WORK INSTRUCTION: The listing is to be printed in full, exactly as given.

DATA FOR THIS EXERCISE:
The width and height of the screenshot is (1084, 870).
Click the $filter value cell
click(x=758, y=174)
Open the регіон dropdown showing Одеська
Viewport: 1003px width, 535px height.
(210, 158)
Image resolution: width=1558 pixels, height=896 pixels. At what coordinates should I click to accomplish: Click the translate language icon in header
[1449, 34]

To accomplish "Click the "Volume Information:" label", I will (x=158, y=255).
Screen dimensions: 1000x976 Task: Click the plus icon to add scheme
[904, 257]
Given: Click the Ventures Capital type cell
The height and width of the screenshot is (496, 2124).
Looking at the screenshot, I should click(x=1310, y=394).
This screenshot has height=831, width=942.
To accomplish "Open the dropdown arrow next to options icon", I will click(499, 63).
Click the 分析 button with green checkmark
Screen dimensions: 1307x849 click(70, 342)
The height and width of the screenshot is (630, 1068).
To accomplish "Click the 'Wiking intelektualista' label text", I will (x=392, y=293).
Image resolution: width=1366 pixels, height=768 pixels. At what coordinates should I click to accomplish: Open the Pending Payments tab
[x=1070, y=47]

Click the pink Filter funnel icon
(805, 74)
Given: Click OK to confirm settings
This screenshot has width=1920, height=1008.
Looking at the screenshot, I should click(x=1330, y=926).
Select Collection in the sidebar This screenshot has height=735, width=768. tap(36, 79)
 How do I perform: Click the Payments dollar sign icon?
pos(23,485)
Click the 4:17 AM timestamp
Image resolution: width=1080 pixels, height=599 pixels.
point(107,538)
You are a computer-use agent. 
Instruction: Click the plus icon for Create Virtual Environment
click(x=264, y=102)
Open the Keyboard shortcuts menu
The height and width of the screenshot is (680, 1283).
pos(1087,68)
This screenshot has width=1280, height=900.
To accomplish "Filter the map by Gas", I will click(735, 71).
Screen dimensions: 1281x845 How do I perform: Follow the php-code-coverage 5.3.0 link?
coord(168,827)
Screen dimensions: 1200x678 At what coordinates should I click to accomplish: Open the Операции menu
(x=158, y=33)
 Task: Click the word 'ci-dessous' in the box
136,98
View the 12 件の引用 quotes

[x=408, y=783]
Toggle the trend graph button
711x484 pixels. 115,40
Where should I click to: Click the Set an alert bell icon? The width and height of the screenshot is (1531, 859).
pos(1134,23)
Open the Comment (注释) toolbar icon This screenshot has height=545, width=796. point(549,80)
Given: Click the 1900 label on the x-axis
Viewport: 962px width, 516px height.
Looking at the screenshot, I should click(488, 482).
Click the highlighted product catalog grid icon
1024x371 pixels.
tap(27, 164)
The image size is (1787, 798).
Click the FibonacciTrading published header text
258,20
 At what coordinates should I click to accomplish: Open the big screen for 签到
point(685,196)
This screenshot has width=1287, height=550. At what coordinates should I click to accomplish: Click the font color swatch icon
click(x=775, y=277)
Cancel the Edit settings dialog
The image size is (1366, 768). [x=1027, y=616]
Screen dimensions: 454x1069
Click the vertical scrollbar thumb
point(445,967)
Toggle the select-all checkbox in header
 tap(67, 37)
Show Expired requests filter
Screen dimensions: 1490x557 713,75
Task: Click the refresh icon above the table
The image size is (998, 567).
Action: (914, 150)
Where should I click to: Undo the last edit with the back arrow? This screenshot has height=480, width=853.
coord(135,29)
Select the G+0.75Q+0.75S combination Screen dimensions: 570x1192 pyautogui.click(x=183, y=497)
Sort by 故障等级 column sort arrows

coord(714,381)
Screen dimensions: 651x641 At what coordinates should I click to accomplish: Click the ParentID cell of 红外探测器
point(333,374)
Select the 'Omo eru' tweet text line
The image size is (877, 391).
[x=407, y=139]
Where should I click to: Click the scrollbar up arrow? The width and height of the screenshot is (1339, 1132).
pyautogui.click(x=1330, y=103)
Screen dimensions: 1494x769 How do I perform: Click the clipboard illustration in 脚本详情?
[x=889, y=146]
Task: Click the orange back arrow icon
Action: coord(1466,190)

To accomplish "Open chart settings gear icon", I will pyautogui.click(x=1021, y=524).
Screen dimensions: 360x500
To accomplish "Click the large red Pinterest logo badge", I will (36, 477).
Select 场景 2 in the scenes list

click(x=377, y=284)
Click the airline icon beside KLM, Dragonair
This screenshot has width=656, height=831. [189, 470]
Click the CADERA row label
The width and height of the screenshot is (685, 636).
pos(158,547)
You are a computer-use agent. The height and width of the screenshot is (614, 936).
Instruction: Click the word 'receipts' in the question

TASK OUTPUT:
The width and height of the screenshot is (1084, 870).
Click the $filter value cell
click(x=758, y=174)
Open the регіон dropdown showing Одеська
Viewport: 1003px width, 535px height.
(210, 158)
Image resolution: width=1558 pixels, height=896 pixels. At what coordinates should I click to accomplish: Click the translate language icon in header
[1449, 34]

To accomplish "Click the "Volume Information:" label", I will (x=158, y=255).
Screen dimensions: 1000x976 Task: Click the plus icon to add scheme
[904, 257]
Given: Click the Ventures Capital type cell
The height and width of the screenshot is (496, 2124).
Looking at the screenshot, I should click(x=1310, y=394).
This screenshot has height=831, width=942.
To accomplish "Open the dropdown arrow next to options icon", I will click(499, 63).
Click the 分析 button with green checkmark
Screen dimensions: 1307x849 click(70, 342)
The height and width of the screenshot is (630, 1068).
To accomplish "Click the 'Wiking intelektualista' label text", I will (x=392, y=293).
Image resolution: width=1366 pixels, height=768 pixels. At what coordinates should I click to accomplish: Open the Pending Payments tab
[x=1070, y=47]

Click the pink Filter funnel icon
(805, 74)
Given: Click OK to confirm settings
This screenshot has width=1920, height=1008.
Looking at the screenshot, I should click(x=1330, y=926).
Select Collection in the sidebar This screenshot has height=735, width=768. tap(36, 79)
 How do I perform: Click the Payments dollar sign icon?
pos(23,485)
Click the 4:17 AM timestamp
Image resolution: width=1080 pixels, height=599 pixels.
point(107,538)
You are a computer-use agent. 
Instruction: Click the plus icon for Create Virtual Environment
click(x=264, y=102)
Open the Keyboard shortcuts menu
The height and width of the screenshot is (680, 1283).
pos(1087,68)
This screenshot has width=1280, height=900.
To accomplish "Filter the map by Gas", I will click(735, 71).
Screen dimensions: 1281x845 How do I perform: Follow the php-code-coverage 5.3.0 link?
coord(168,827)
Screen dimensions: 1200x678 At what coordinates should I click to accomplish: Open the Операции menu
(x=158, y=33)
 Task: Click the word 'ci-dessous' in the box
136,98
View the 12 件の引用 quotes

[x=408, y=783]
Toggle the trend graph button
711x484 pixels. 115,40
Where should I click to: Click the Set an alert bell icon? The width and height of the screenshot is (1531, 859).
pos(1134,23)
Open the Comment (注释) toolbar icon This screenshot has height=545, width=796. point(549,80)
Given: Click the 1900 label on the x-axis
Viewport: 962px width, 516px height.
Looking at the screenshot, I should click(488, 482).
Click the highlighted product catalog grid icon
1024x371 pixels.
tap(27, 164)
The image size is (1787, 798).
Click the FibonacciTrading published header text
258,20
 At what coordinates should I click to accomplish: Open the big screen for 签到
point(685,196)
This screenshot has width=1287, height=550. At what coordinates should I click to accomplish: Click the font color swatch icon
click(x=775, y=277)
Cancel the Edit settings dialog
The image size is (1366, 768). [x=1027, y=616]
Screen dimensions: 454x1069
Click the vertical scrollbar thumb
point(445,967)
Toggle the select-all checkbox in header
 tap(67, 37)
Show Expired requests filter
Screen dimensions: 1490x557 713,75
Task: Click the refresh icon above the table
The image size is (998, 567).
Action: (914, 150)
Where should I click to: Undo the last edit with the back arrow? This screenshot has height=480, width=853.
coord(135,29)
Select the G+0.75Q+0.75S combination Screen dimensions: 570x1192 pyautogui.click(x=183, y=497)
Sort by 故障等级 column sort arrows

coord(714,381)
Screen dimensions: 651x641 At what coordinates should I click to accomplish: Click the ParentID cell of 红外探测器
point(333,374)
Select the 'Omo eru' tweet text line
The image size is (877, 391).
[x=407, y=139]
Where should I click to: Click the scrollbar up arrow? The width and height of the screenshot is (1339, 1132).
pyautogui.click(x=1330, y=103)
Screen dimensions: 1494x769 How do I perform: Click the clipboard illustration in 脚本详情?
[x=889, y=146]
Task: Click the orange back arrow icon
Action: coord(1466,190)

To accomplish "Open chart settings gear icon", I will pyautogui.click(x=1021, y=524).
Screen dimensions: 360x500
To accomplish "Click the large red Pinterest logo badge", I will (36, 477).
Select 场景 2 in the scenes list

click(x=377, y=284)
Click the airline icon beside KLM, Dragonair
This screenshot has width=656, height=831. [189, 470]
Click the CADERA row label
The width and height of the screenshot is (685, 636).
pos(158,547)
You are a computer-use agent. The height and width of the screenshot is (614, 936).
Instruction: Click the word 'receipts' in the question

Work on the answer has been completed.